Kristen Merritt ’21 Wins the 2019 Ilana Diamond Rovner Appellate Advocacy Competition

Kristen Merritt, a second-year student at Chicago-Kent College of Law, has won the 28th annual Ilana Diamond Rovner Appellate Advocacy Competition, sponsored by the law school's Moot Court Honor Society. The competition is named for Chicago-Kent graduate Ilana Diamond Rovner, the first woman to serve on the United States Court of Appeals for the Seventh Circuit.

Students argued Kahler v. Kansas, a case pending before the U.S. Supreme Court about whether it was constitutional for Kansas to eliminate its affirmative defense for legal insanity and instead allow evidence of mental illness to be introduced only to negate the mens rea element of a crime. The advocates debated whether, by limiting evidence about mental illness in that fashion, Kansas violated the Fourteenth Amendment, which prevents states from abolishing fundamental rights that are deeply rooted in our nation’s history, and whether it violated the Eighth Amendment, which prevents states from imposing cruel and unusual punishment. At its heart, the case concerns the constraints that the United States Constitution can impose on state criminal law. 

In the final round of competition, Merritt argued against Hayden Dinges ’21. As first-place winner, Merritt received the Ilana Diamond Rovner Award for Outstanding Appellate Advocate.

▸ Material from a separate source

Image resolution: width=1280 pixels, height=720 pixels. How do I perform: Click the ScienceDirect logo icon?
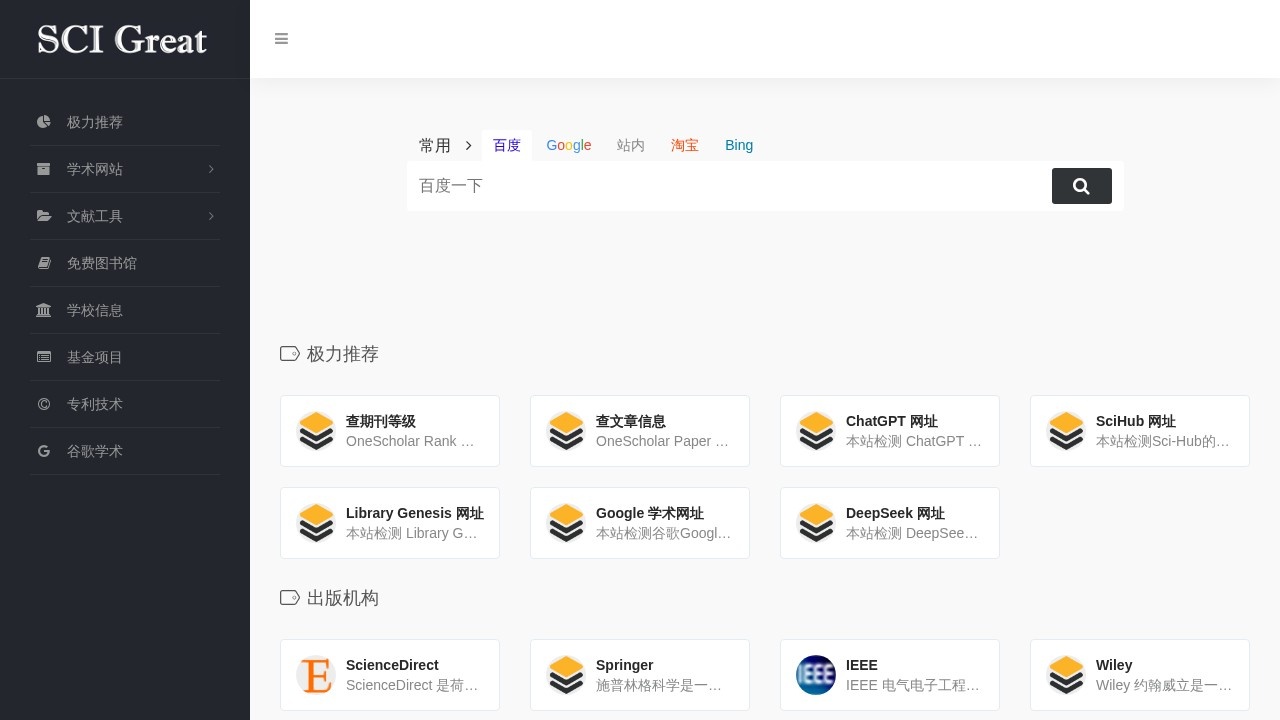[316, 675]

“Both Kristen and Hayden presented excellent arguments, and they both admirably withstood intense questioning by Judge Rovner, Justice Cobbs, and Professor Streseman,” says Cherish Keller, interim director of the Ilana Diamond Rovner Program in Appellate Advocacy.

Dinges, who placed second, received the Ralph L. Brill Award for Best Brief. Professor Ralph Brill, who taught at Chicago-Kent from 1961 through late 2016, founded the law school's legal research and writing program and its award-winning moot court program.

Sakshi Jain ’21 won the Fay Clayton Award for Outstanding Oral Advocate. Clayton, who graduated with honors from Chicago-Kent in 1978, won a major case in the U.S. Supreme Court, National Organization for Women v. Scheidler, and was a founding shareholder of the Chicago law firm of Robinson Curley until she retired in 2016.

The final round of the competition was judged by a distinguished panel that included the Honorable Ilana Diamond Rovner; the Honorable Cynthia Y. Cobbs ’88 of the Illinois Appellate Court, First District; and Kent Streseman, former director of the Ilana Diamond Rovner Program in Appellate Advocacy.

Established in 1992, the Ilana Diamond Rovner Program in Appellate Advocacy provides training for students in Chicago-Kent's Moot Court Honor Society. Students in the program complete intensive coursework in appellate litigation, compete in the Ilana Diamond Rovner Competition, and then go on represent the law school in appellate advocacy tournaments throughout the United States.